◆ What the task requires: Go line by line through the records below. Copy whichever lines contain the string "output".

◆ Given records:
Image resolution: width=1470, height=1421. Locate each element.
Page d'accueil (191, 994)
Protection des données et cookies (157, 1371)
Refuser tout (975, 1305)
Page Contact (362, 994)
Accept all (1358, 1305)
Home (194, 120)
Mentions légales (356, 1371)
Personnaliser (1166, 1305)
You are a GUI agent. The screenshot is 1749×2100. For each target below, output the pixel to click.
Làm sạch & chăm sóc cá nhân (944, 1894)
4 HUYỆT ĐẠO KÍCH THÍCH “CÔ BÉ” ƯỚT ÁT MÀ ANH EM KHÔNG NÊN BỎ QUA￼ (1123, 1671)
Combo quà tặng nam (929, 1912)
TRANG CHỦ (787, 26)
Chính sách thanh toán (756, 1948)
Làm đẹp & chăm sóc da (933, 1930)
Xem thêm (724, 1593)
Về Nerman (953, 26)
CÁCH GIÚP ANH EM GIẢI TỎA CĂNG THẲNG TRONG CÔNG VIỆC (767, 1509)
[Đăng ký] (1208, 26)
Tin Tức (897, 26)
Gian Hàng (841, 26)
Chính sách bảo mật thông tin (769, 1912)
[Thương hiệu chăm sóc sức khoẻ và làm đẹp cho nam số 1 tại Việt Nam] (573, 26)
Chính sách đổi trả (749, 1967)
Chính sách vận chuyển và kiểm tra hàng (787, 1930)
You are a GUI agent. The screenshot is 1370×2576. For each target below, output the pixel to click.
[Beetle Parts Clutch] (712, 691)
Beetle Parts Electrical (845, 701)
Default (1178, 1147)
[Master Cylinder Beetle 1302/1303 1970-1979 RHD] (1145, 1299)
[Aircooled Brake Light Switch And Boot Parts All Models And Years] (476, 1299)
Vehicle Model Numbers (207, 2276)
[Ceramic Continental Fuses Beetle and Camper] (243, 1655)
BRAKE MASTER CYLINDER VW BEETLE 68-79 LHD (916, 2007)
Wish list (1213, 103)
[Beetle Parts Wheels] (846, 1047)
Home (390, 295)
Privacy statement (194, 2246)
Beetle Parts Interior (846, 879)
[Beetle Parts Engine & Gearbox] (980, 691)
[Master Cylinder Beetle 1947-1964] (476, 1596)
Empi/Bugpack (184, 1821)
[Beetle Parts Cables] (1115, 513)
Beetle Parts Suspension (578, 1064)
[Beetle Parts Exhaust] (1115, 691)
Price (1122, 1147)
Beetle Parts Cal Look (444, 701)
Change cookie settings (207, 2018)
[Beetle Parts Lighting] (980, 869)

◆ Result of this exercise:
You are a GUI agent. The screenshot is 1749×2100. For each target below, output the pixel to click.
You are a GUI agent. The screenshot is 1370×2576. For each target below, output the pixel to click.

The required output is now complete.